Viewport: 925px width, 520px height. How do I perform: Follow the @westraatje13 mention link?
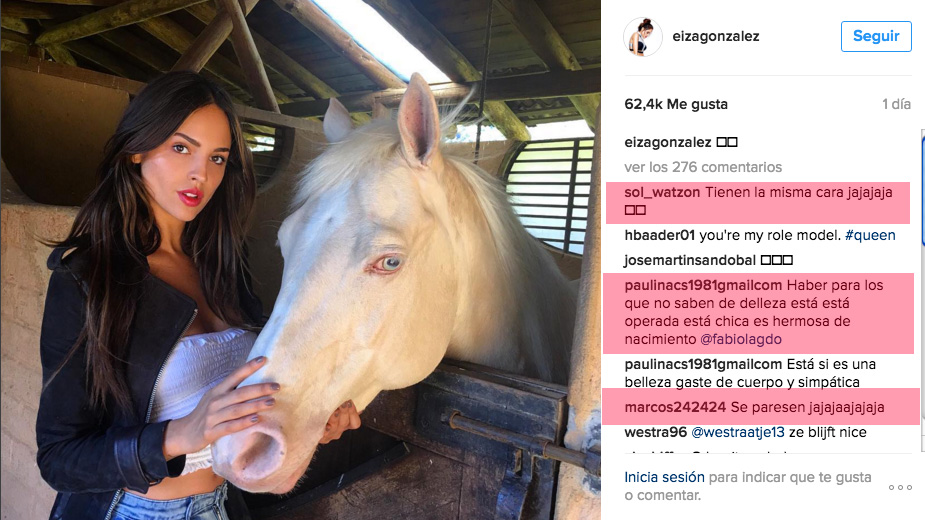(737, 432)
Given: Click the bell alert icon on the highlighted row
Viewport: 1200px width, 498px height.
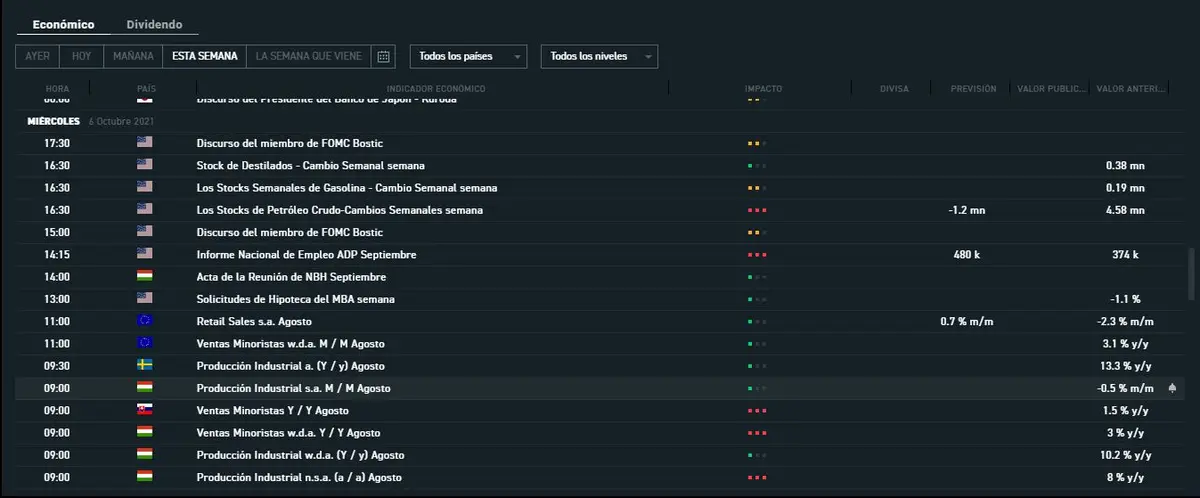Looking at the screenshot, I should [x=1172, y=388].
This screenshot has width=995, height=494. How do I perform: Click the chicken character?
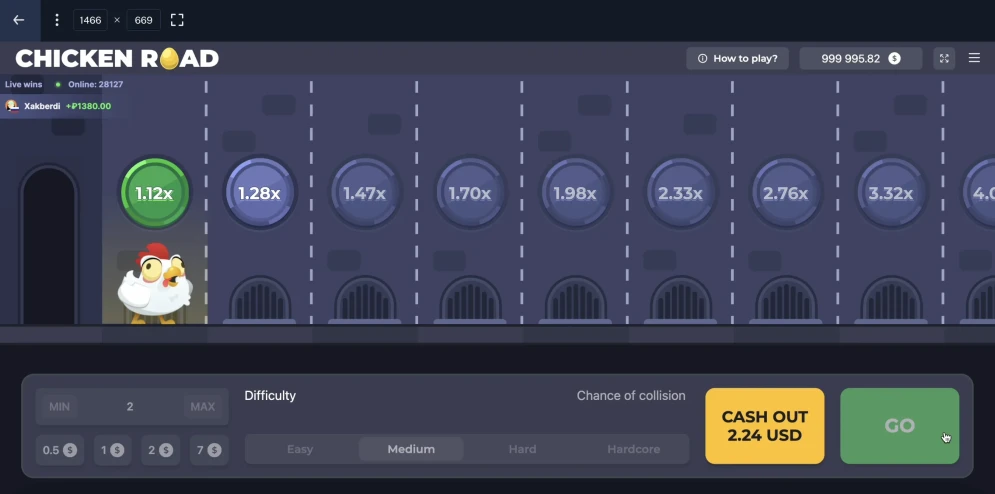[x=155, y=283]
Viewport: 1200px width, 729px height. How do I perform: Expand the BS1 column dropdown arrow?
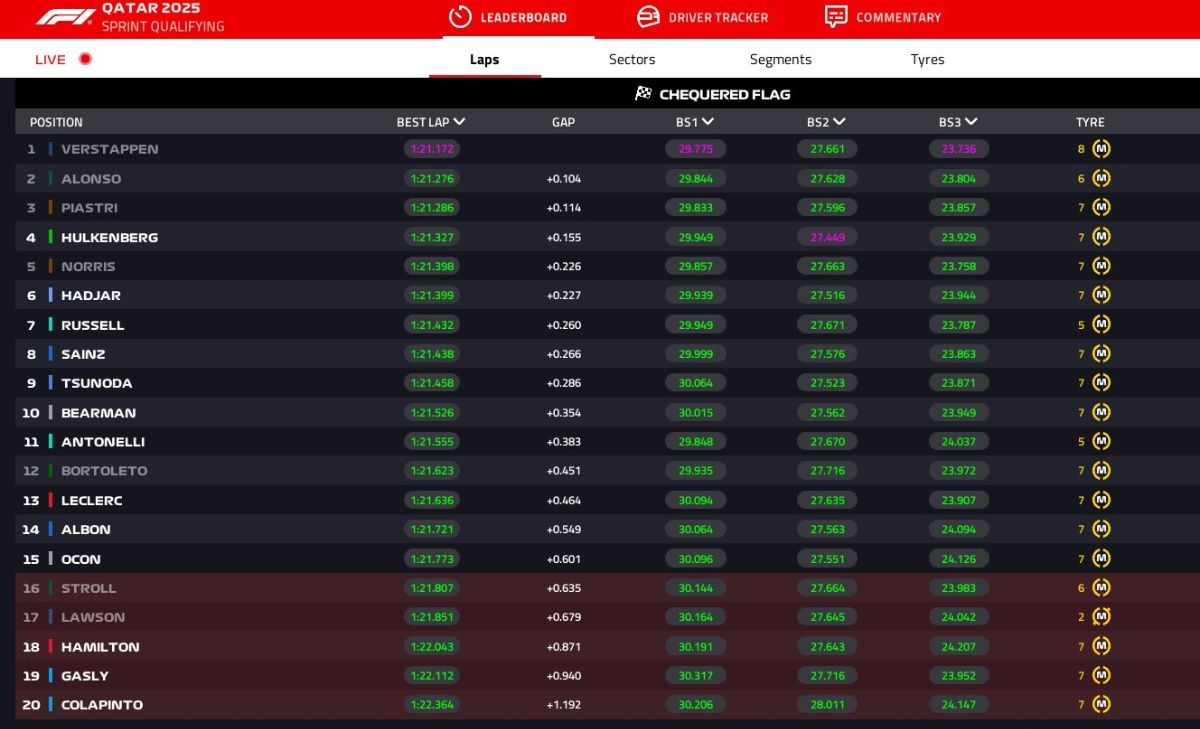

_ _ _ _ _ _ _

Exercise brief
Keep each line of the records exactly as it is while transcribing them, but leave the images behind.

Solution for this exercise
Viewport: 925px width, 520px height. How do I perform: Follow the @westraatje13 mention link?
(737, 432)
Given: Click the bell alert icon on the highlighted row
Viewport: 1200px width, 498px height.
Looking at the screenshot, I should [x=1172, y=388].
This screenshot has width=995, height=494. How do I perform: Click the chicken character?
[x=155, y=283]
Viewport: 1200px width, 729px height. How do I perform: Expand the BS1 column dropdown arrow?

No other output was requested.